请从下方 Grafana 安装报错排查文本的最后一句之后接着往下写。

所给文本
----
根据文档库中的信息,您遇到的 Failed to install repository grafana 错误可能由以下几个原因导致:

  1. 密码长度不足:Grafana 组件 admin 用户的 password 长度不能小于 5 位。请确保您的 login_password 配置项中设置的密码长度符合要求。例如,您可以将 login_password 修改为一个更长的密码,如 'grafana123'

  2. 网络超时:从日志中可以看到,安装过程中出现了 socket.timeout 异常,这可能是由于网络连接不稳定或服务器响应时间过长导致的。建议您检查网络连接,并确保所有节点之间的网络通信正常。

解决步骤

  1. 修改密码长度
    执行以下命令打开配置文件,修改 login_password 信息,然后保存并执行命令行中输出的命令使修改生效。

    obd cluster edit-config <deploy_name>
    

    在配置文件中,找到 grafana 部分,修改 login_password 为一个长度大于等于 5 位的密码,例如:

    grafana:
      servers:
        - 172.17.202.234
      depends:
        - prometheus
      global:
        home_path: /root/grafana
        login_password: 'grafana123' # 修改为一个长度大于等于 5 位的密码
    
  2. 检查网络连接
    确保所有节点之间的网络通信正常,特别是从 172.17.202.234 到其他节点的网络连接。您可以使用 ping 命令测试网络连通性:

    ping 172.17.202.235
    ping 172.17.202.236
    ping 172.17.202.237
    
  3. 重新部署
    修改配置文件并保存后,重新尝试部署集群:

    obd cluster deploy obcluster -c all-components-min.yaml
    

如果以上步骤仍然无法解决问题,建议您查看详细的 obd 日志以获取更多信息。您可以使用以下命令查看详细的 obd 日志:

obd display-trace 2042d1f0-b2b9-11ef-a533-000c2902cada

希望这些步骤能帮助您解决问题。如果问题依然存在,请联系 OceanBase 的人工答疑以获取更多帮助。
----
所给条目
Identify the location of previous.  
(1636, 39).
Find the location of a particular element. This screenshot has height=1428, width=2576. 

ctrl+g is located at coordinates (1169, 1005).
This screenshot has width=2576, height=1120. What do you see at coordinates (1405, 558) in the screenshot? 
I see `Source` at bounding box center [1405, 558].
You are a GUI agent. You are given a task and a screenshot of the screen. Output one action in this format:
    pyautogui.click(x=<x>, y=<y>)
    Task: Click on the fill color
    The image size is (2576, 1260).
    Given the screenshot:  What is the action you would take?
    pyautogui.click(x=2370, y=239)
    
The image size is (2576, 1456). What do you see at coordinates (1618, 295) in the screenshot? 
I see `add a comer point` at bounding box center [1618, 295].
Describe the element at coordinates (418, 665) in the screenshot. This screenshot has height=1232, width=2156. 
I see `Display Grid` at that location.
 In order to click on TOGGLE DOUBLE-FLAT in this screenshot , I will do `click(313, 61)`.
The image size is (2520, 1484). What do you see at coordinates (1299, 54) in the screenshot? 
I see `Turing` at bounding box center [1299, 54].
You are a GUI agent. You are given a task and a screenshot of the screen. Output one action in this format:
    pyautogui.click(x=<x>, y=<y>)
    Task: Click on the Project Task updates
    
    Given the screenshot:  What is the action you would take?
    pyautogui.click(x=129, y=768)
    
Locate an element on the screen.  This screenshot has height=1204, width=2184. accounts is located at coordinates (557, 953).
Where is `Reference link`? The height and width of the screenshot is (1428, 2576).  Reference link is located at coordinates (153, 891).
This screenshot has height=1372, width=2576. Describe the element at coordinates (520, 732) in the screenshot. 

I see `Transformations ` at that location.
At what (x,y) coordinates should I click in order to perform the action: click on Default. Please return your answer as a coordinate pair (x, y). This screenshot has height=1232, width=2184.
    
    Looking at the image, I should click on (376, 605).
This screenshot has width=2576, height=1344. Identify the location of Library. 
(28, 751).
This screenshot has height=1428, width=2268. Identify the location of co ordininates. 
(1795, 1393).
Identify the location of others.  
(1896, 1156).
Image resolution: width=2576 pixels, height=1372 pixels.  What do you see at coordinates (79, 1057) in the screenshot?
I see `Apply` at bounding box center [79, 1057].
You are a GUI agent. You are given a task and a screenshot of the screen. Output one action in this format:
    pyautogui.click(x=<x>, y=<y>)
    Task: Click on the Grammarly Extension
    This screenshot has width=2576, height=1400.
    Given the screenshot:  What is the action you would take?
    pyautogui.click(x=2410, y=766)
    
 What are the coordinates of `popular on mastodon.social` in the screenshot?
----
练习输出
具体信息可参考以下文档:

  1. 错误码
  2. OceanBase 安装部署工具 V1.6.1
  3. 为现有集群增加白屏监控
  4. OceanBase 安装部署工具 V1.6.0
  5. OceanBase 安装部署工具 V1.6.2
  6. ob_error
  7. 5000 ~ 5999
  8. ob_admin 简介
  9. 0001 ~ 3999
  10. 9000 ~ 9499

解决了,user.timeout调得太低,还是保持默认30秒比较合适,这里并不是连接的超时,执行命令也有影响。

该参数并不是yaml文件中的吧user.timeout
这是修改了哪里呢

就是部署文件,我使用的模板是“all-components-min.yaml”,最开头,user:timeout这里。